## WORK REQUEST
Nothing but the lines from the one containing "[Calvados 15 years] (98, 2156)" through the end of the material should be restated, and each exactly.
>>>>>
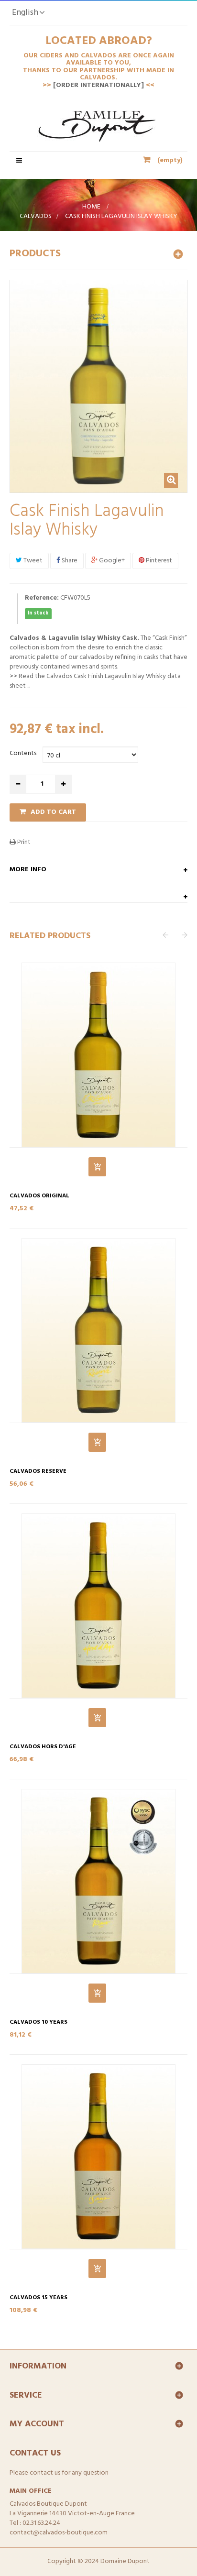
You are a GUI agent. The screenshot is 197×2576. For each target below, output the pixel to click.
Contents (24, 753)
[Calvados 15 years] (98, 2156)
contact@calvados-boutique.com (59, 2532)
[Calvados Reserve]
<<<<<
## RESPONSE TO THIS TASK
[Calvados 15 years] (98, 2156)
contact@calvados-boutique.com (59, 2532)
[Calvados Reserve]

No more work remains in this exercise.